• Teks Bacaan
Sejarah dan proses Lahirnya Pancasila
Jepang
memberikan janji kemerdekaan di kelak kemudian hari. Janji ini
diucapkan oleh Perdana Menteri Kaiso pada tanggal 7 September 1944. Oleh
karena terus menerus terdesak, maka pada tanggal 29 April 1945 Jepang
memberikan janji kemerdekaan yang kedua kepada bangsa Indonesia, yaitu
janji kemerdekaan tanpa syarat yang dituangkan dalam Maklumat Gunseikan
(Pembesar Tertinggi Sipil dari Pemerintah Militer Jepang di Jawa dan
Madura)
Dalam
maklumat itu sekaligus dimuat dasar pembentukan Badan Penyelidik
Usaha-Usaha Persiapan Kemerdekaan Indonesia (BPUPKI). Tugas badan ini
adalah menyelidiki dan mengumpulkan usul-usul untuk selanjutnya
dikemukakan kepada pemerintah Jepang untuk dapat dipertimbangkan bagi
kemerdekaan Indonesia.

• Data yang Diberikan
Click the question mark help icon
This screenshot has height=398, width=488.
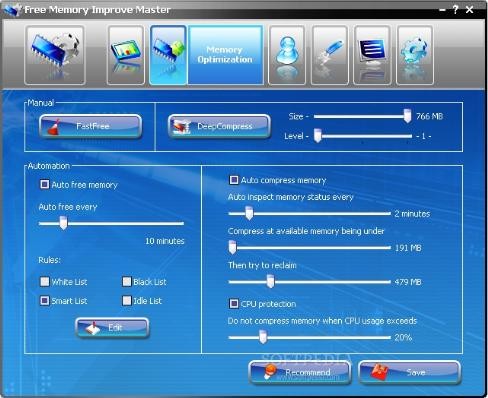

• Yang Diminta
Bisakah Anda menuliskan ulang seluruh teks tentang lahirnya Pancasila di atas tanpa mengubah satu kata pun?

• Jawaban
Sejarah dan proses Lahirnya Pancasila
Jepang
memberikan janji kemerdekaan di kelak kemudian hari. Janji ini
diucapkan oleh Perdana Menteri Kaiso pada tanggal 7 September 1944. Oleh
karena terus menerus terdesak, maka pada tanggal 29 April 1945 Jepang
memberikan janji kemerdekaan yang kedua kepada bangsa Indonesia, yaitu
janji kemerdekaan tanpa syarat yang dituangkan dalam Maklumat Gunseikan
(Pembesar Tertinggi Sipil dari Pemerintah Militer Jepang di Jawa dan
Madura)
Dalam
maklumat itu sekaligus dimuat dasar pembentukan Badan Penyelidik
Usaha-Usaha Persiapan Kemerdekaan Indonesia (BPUPKI). Tugas badan ini
adalah menyelidiki dan mengumpulkan usul-usul untuk selanjutnya
dikemukakan kepada pemerintah Jepang untuk dapat dipertimbangkan bagi
kemerdekaan Indonesia.